German artist (born 1976)

Orkan Telhan (born 1976 in Oberhausen, West Germany) is the board president of Biodesign Challenge. He was previously the Chief Information and Data Officer at Ecovative where he led the Data Systems and Intelligence group and Associate Professor of Fine Arts, Emerging Design Practices in the School of Design at The University of Pennsylvania.

Telhan holds a PhD in Design and Computation from MIT's Department of Architecture. He was part of the Sociable Media Group at the MIT Media Laboratory and a researcher at the MIT Design Laboratory.
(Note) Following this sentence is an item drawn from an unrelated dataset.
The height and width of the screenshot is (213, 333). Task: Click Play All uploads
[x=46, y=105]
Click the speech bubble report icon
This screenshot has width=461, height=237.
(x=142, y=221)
He studied Media Arts at the University at Buffalo and theories of media and representation, visual studies and Graphic Design at Bilkent University.

His individual and collaborative work has been exhibited internationally in venues, including the Venice Biennale of Architecture, Triannale di Milano, Istanbul Biennial (2013, 2023), Istanbul Design Biennial (2012 2016 2020), Milano Design Week, Vienna Design Week, the Armory Show 2015 Special Projects, Ars Electronica, ISEA, LABoral, ArchiLab, Architectural Association, The Architectural League of New York, MIT Museum, Museum of Contemporary Art Detroit, New Museum of Contemporary Art, Philadelphia Museum of Art, Walker Art Center, Design Museum, and Museo Reina Sofia.

In 2016, Telhan's design monograph "Designature: The Nature of Signatures in Art and Design" was published from Revolver Publishing, Berlin.

Telhan was a co-founder of Biorealize Inc., a biotech company specialized in making next generation tools to make it easier to design with biology.